Зимою, ходя с Мариной всегда вниз, к Кремлю, по Тверской (см. ее стихи «Тверская», «Волшебный фонарь», 1912), я однажды встречаю Олеса (он – поляк?). Он узнает меня, приподымает берет с учтивой (не больше?) улыбкой. С тех пор Марина, увидев мое волнение, терпеливо, день за днем ходит со мною на это же место и в тот же час. Мне кажется, мы еще один раз его встретили. Эти встречи и их ожидания могли бы заполнить целый томик девического романа… Годы прошли. Настали другие. Два года я получала письма от писателя Александра Закржевского (где-то в мозгу резонировала когда-то звучащая фамилия, не пробуждая память сердца), так далек был неведомый мне, невиданный Александр Карлович (я и книг его не читала) – от теплых звуков волшебного имени «Олес» из того заповедного царства «Только утро любви хорошо», в котором купалось четырнадцатилетие… А письма мне писал тот самый Олес, и я пропустила его…
Если бы знал о н, что книга, его потрясшая («и есть в ней еще лазурные просветы, безумный хмель…»), написана той девочкой в очках, в соломенной шляпе на русых кудрях, которой он уступал место на тарусском бульваре… семь лет назад! Поздно! В руках – некролог! Он этого не узнает никогда!
В июне я уехала в Москву, ожидая рождения дочки. Я жила у Марины в Борисоглебском переулке, а Марина с Алей уехала в Александров к Маврикию Александровичу и Андрюше.

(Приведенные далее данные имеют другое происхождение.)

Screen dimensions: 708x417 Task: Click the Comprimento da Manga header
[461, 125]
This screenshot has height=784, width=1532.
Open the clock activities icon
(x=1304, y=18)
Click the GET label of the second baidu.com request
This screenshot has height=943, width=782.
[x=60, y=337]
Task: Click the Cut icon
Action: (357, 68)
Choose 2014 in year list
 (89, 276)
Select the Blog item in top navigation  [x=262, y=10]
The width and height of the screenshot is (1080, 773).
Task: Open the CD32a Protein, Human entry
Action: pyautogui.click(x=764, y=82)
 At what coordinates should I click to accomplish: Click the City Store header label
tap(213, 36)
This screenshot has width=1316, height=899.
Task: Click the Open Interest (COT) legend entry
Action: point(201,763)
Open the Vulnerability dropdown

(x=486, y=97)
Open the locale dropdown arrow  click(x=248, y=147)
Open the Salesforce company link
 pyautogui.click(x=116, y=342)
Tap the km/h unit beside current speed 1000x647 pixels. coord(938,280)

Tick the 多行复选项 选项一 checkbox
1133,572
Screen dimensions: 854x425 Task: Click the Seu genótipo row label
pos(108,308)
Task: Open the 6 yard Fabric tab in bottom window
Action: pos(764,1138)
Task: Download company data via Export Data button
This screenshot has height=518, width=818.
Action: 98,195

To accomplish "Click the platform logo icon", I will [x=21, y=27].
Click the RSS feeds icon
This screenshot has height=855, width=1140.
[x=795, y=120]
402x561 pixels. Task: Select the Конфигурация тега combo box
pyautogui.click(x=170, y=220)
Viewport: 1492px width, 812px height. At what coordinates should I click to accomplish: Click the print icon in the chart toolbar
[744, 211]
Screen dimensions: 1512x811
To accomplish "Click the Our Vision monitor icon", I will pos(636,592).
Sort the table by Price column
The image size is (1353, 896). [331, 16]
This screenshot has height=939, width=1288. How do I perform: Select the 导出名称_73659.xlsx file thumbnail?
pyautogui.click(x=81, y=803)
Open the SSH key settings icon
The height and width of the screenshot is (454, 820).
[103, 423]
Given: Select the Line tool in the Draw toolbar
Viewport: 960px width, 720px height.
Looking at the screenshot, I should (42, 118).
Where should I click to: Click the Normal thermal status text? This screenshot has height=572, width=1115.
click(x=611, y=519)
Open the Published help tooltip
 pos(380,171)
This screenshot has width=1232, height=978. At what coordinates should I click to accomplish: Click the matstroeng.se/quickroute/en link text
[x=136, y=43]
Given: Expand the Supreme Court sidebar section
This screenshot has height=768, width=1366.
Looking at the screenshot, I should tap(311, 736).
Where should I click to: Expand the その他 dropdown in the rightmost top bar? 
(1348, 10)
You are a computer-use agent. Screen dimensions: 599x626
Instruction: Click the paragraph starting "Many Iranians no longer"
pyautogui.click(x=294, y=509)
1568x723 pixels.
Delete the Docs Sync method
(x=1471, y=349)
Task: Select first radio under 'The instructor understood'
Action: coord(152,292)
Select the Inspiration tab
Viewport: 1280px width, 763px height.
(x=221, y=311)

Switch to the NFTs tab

К Марине в Александров приезжал Мандельштам.
Когда ко мне в московскую больницу приехал Маврикий и услышал, что сын, он, мною убежденный в Ирине, удивленно воскликнул:
– Да не может быть!.. Сын?!
Так родился мой второй сын Алеша и лег во все розовое, девчоночное, приготовленное для «Ирины» монашенками в Александровском монастыре.
Он был менее красив, чем Андрюша, и весь незаметнее, но доброта отца и кротчайший из характеров передались ему полностью, он почти не плакал, засыпал, не требуя укачивания, был спокоен, здоров и весел.
О любви же Маврикия к Андрюше можно судить по одному случаю: загорелись дрова, положенные Надей для сушки в протопленную печь. Все спали. Дым повалил в дом. Мы проснулись на крик сонной Нади: «Горим!» Маврикий побежал не к Алешиной, своей крови, кроватке, а к Андрюше. Я – к Алеше, и мы бросились в парадное, где воздух был чист. Маврикий любил Андрюшу, и тот платил ему ответной любовью; как они вместе играли!